As for not understanding single gender events, it's not about the gender, it's about socialising with your friends. I socialise with my female friends, as much as they are friends with my husband, it's a different relationship, and because of me, they are not independently his friends who would chose to go out with him alone, and his friends the same, and this is normal. We still socialise as couples.

Anyway, I think that's the issue and why people find it a bit cringe, it is like a hark back to school days where kids went everywhere with their bff and were not mature enough to be independent.

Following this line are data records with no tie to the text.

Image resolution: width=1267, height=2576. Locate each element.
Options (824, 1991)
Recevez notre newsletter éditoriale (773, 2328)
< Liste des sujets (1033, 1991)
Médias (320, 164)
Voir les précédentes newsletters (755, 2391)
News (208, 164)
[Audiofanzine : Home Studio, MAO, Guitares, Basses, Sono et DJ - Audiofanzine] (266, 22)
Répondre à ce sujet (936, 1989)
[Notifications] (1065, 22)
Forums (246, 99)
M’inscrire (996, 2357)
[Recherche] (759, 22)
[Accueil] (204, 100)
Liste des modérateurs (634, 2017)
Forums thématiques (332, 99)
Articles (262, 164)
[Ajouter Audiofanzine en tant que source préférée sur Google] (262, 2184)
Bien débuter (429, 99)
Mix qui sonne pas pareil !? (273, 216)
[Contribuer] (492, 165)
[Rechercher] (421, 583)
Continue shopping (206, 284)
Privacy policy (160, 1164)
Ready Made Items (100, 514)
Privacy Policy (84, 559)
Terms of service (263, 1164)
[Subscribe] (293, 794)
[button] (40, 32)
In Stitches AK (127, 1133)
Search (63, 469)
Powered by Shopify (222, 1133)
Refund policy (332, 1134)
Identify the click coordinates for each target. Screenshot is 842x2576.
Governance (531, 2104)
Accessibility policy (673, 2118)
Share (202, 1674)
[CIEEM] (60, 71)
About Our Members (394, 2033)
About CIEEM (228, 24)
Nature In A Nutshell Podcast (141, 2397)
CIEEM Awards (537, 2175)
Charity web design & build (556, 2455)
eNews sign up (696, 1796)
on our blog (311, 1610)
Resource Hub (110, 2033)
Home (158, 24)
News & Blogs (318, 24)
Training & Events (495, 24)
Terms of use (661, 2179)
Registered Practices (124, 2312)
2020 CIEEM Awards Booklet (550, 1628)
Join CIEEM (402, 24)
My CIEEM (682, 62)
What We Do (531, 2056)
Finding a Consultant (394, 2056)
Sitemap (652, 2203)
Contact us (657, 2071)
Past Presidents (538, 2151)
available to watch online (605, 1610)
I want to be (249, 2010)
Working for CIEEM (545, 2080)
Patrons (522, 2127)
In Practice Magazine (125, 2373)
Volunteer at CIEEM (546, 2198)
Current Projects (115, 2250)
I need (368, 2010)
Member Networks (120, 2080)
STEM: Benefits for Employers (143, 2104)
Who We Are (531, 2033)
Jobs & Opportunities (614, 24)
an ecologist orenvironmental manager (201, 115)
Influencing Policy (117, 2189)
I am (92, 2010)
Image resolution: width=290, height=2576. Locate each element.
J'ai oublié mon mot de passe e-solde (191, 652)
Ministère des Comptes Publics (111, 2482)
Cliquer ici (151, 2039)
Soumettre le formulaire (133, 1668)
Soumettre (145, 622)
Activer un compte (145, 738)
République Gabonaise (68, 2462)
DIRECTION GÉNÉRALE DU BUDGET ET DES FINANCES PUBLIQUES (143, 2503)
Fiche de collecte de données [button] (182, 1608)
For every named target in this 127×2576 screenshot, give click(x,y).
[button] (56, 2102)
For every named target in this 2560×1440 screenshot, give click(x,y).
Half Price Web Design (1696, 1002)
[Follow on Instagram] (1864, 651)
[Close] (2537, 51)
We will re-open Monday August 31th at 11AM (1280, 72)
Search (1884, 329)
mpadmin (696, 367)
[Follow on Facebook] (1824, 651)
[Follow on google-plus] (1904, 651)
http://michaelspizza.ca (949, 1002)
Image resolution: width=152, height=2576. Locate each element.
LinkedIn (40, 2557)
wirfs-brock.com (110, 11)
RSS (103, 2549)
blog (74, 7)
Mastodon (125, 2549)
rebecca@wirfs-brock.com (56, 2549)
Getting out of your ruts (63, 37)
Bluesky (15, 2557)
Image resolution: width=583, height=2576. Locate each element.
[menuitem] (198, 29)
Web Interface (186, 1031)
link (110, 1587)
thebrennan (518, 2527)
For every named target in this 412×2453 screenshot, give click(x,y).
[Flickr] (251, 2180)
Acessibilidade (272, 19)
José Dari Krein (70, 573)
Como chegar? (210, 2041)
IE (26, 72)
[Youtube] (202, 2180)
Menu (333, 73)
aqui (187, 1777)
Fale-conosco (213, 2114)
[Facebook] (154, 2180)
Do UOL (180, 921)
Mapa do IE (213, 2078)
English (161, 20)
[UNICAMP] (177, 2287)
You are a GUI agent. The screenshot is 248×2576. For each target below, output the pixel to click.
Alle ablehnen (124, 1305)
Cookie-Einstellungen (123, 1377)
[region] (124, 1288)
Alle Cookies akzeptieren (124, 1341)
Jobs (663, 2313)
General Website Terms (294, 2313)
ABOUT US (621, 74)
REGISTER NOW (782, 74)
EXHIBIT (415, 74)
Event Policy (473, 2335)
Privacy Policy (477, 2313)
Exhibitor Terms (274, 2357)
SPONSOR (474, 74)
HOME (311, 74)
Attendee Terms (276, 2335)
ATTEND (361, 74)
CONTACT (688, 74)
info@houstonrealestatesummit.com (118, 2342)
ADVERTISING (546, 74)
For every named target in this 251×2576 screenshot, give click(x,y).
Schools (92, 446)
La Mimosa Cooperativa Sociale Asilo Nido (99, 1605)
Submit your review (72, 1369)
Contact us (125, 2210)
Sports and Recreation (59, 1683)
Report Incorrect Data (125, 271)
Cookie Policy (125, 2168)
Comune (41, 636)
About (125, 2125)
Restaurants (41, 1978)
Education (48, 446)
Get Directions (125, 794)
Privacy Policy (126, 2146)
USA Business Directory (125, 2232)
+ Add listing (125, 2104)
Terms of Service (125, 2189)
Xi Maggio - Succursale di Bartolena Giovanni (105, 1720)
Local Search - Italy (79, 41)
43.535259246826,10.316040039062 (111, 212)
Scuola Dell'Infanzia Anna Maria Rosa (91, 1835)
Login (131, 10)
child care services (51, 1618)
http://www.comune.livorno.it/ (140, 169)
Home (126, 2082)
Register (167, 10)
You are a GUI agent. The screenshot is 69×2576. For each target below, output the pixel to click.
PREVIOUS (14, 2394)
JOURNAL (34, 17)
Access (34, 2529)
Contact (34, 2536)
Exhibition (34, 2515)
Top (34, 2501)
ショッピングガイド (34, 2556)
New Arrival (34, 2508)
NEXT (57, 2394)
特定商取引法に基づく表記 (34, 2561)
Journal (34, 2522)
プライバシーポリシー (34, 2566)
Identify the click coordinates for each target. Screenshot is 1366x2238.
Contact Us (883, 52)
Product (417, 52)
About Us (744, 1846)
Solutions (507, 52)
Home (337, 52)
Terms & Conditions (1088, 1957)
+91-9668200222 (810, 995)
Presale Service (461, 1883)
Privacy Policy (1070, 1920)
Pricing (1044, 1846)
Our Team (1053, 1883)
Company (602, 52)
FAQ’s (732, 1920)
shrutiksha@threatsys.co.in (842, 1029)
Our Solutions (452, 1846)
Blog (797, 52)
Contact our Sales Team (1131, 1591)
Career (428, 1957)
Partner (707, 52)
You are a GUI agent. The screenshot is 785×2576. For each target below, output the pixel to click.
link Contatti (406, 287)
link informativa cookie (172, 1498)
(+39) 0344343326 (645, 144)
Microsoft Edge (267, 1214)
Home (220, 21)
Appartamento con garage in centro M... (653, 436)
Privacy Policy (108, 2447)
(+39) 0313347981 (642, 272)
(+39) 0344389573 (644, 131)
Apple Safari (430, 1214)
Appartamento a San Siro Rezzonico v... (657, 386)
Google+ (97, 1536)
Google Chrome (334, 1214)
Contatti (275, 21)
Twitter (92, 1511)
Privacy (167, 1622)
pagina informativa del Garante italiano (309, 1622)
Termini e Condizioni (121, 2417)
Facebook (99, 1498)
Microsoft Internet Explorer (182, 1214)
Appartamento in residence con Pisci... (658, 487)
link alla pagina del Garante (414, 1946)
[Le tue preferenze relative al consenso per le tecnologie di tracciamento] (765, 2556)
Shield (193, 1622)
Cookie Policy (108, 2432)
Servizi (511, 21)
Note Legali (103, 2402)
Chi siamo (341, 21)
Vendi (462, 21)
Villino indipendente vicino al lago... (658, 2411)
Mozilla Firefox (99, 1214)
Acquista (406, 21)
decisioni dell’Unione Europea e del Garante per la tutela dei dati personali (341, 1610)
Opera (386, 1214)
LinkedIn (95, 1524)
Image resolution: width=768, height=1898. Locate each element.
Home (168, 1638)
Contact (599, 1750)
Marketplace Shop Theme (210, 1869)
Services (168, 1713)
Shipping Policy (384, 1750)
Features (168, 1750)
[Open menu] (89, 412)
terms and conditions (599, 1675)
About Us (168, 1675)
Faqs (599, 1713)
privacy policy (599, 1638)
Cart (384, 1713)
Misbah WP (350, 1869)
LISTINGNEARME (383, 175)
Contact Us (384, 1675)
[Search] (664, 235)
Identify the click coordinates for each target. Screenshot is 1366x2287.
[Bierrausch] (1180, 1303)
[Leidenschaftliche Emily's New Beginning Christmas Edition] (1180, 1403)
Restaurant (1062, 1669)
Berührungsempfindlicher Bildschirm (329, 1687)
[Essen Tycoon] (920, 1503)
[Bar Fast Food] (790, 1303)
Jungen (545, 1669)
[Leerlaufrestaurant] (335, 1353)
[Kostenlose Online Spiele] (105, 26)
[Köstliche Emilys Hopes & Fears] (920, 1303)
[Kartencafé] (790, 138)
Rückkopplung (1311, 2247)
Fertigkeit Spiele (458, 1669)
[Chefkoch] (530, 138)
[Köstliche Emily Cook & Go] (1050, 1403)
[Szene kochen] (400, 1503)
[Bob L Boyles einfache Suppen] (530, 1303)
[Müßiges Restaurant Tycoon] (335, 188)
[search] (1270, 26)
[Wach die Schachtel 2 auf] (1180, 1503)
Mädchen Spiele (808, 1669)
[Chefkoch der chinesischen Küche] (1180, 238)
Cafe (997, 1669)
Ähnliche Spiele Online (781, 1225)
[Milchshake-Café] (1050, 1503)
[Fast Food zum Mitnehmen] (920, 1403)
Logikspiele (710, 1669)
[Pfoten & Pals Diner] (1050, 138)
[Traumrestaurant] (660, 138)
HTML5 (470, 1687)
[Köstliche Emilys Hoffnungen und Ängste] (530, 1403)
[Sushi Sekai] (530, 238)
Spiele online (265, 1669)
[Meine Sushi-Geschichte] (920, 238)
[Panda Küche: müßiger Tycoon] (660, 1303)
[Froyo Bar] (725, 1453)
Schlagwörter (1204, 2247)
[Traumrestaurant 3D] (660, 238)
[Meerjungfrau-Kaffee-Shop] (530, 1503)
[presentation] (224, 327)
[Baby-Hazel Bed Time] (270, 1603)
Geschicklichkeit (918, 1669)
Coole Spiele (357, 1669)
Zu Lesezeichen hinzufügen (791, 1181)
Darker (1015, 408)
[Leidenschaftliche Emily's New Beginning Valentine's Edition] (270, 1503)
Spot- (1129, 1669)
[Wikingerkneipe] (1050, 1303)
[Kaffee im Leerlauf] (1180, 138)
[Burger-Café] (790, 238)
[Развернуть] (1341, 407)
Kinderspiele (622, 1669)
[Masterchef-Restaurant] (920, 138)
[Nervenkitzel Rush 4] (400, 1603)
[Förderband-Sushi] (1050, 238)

Parttime1 · 14/03/2019 06:54

My ILs were like this - my FIL died two years ago and my MIL is lost. My FIL retired at 52 and so they had 15 years of doing absolutely everything together.
My MIL is finding that she doesn't even know what she likes/dislikes anymore. For example, she always drank coffee in the morning but has since decided she actually doesn't like it but it is what "we" did.
She has one friend - her neighbour of 40 years... she used to scoff that she went on holiday without her husband once a year (as they have different hobbies, he would go on his own holiday and they would have a holiday together) but who is she away with now?!? Even holidays, my FIL didn't like going abroad.... so they didn't go. My MIL has been abroad 5 times since he died.
In my opinion it is fine to be joined at the hip if you also don't lose your own identity. I have a friend who always brings her husband along or he turns up to meet her at the end of an evening - I don't actually mind as I get on well with him too and she is just the same if he is there or not. I know if I wanted to see her alone she would be fine with that too.

Vulpine · 14/03/2019 06:57

Ive been through all sorts of ups and downs in my life as im sure we all have and i can honestly say its my friendships with my female mates that have kept me sane and kept me going. In my life women have just generally been more empathetic, compassionate and fun. But I know that's not everyone s experience!